→ **Artigo**
O
que diferencia os quatro projetos da esquerda brasileira em 2018?
Theo Rodrigues, no Blog O Cafezinho
Mantidas as atuais condições de temperatura e
pressão, a eleição presidencial de 2018 contará com ao menos quatro
candidaturas da esquerda ou, como preferem alguns, do campo progressista ou
popular democrático. Ciro Gomes (PDT), Manuela D ´Ávila (PCdoB), Guilherme
Boulos (PSOL) e Lula (ou outro candidato do PT) são as possibilidades dispostas
na mesa até agora.
O primeiro deles é o do desenvolvimentismo. Esse
projeto, que possui como elemento norteador a economia, tem Ciro Gomes como
principal porta voz. Na síntese repetida à exaustão por Ciro, o projeto nacional
de desenvolvimento necessário para o país passa por “um grande acordo entre
quem produz e quem trabalha para confrontar o rentismo e a especulação
financeira”. Em outras palavras, uma conciliação entre trabalhadores e
burguesia industrial para enfrentar os bancos, a burguesia financeira. O pano
de fundo para essa tese desenvolvimentista é o de que, diferente do que pregam
os monetaristas, o problema do país não é a inflação, mas sim o desemprego e a
falta de crescimento econômico. Diga-se de passagem, essa ênfase exacerbada no
desenvolvimentismo também faz parte do repertório discursivo de Aldo Rebelo,
candidato pelo Solidariedade. Grosso modo, Rebelo resume assim o debate: (1) a
prioridade é a redução do desemprego; (2) sem crescimento econômico nenhuma outra
política pública é possível.

→ **Dados registrados**

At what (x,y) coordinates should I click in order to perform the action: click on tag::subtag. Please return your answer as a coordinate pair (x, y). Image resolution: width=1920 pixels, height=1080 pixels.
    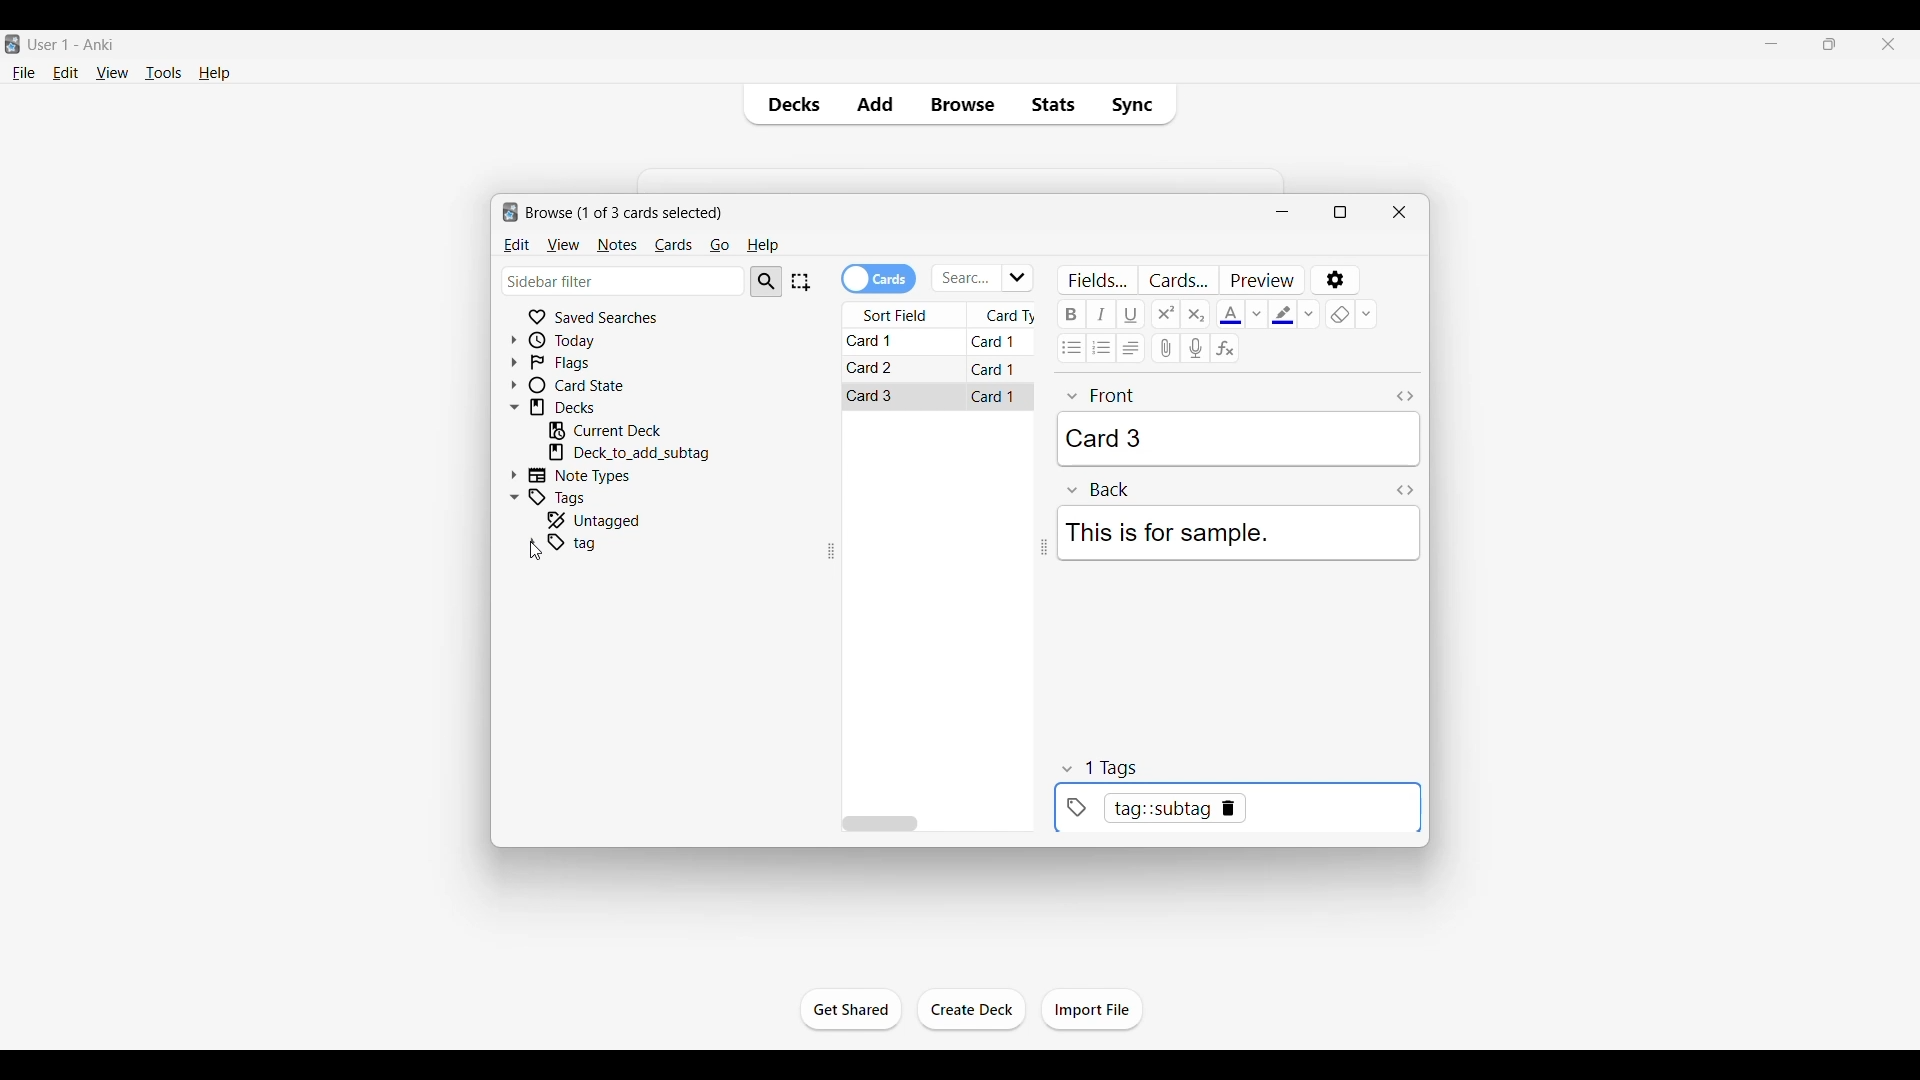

---

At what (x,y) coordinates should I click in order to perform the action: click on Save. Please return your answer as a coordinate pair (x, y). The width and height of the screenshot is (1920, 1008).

→ **Objetivo do exercício**
Dê sequência ao artigo sobre os quatro projetos da esquerda brasileira em 2018, começando logo após a última frase. Os dados vêm de outra fonte.

→ **Resultado**
Um outro projeto bem distinto é o apresentado pelo
PSOL através da candidatura de Guilherme Boulos. Absolutamente crítico do
desenvolvimentismo, o partido aposta na “superação do modelo
neodesenvolvimentista extrativista executado pelo lulopetismo”. Para o PSOL,
não existe a possibilidade da aliança entre trabalho e produção, cerne do
projeto desenvolvimentista. Apoio do Estado para a dinâmica do desenvolvimento
econômico via BNDES, grandes obras de infraestrutura e parcerias
público-privado não fazem parte do vocabulário do partido de Boulos. A ênfase
programática está nas políticas identitárias e na defesa das minorias como
tribos indígenas, LGBT, mulheres, negros etc. É essa determinação identitária,
multiculturalista, que faz o partido repudiar, por exemplo, a aposta dos
desenvolvimentistas em obras infra estruturais como a hidrelétrica de Belo
Monte. Ilustra bem essa linha programática a ideia de Marcelo Freixo de que “a
luta por direitos humanos é a essência da nova luta de classes”.
Um caminho do meio por entre o desenvolvimentismo
de Ciro e Aldo e o identitarismo do PSOL foi tentado inicialmente pelo PT nos
governos Lula e Dilma, entre 2003 e 2015. Ao mesmo tempo em que incentivou o
papel interventor do Estado, via BNDES, para impulsionar a burguesia industrial
e garantir baixos índices de desemprego, os governos do PT também deram
protagonismo para políticas identitárias ao apostar em ações afirmativas e na
representatividade. Além de criar ministérios para mulheres, juventude e
igualdade racial, também investiu em políticas como as cotas raciais nas
universidades públicas. No entanto, esse projeto do lulismo, como definiu André
Singer, um dos mais argutos intérpretes desse período, foi marcado por um
reformismo fraco, gradual. Esse reformismo fraco pode ser traduzido assim: um
projeto moderado do desenvolvimentismo de Ciro e Aldo aliado a um projeto
moderado do identitarismo do PSOL.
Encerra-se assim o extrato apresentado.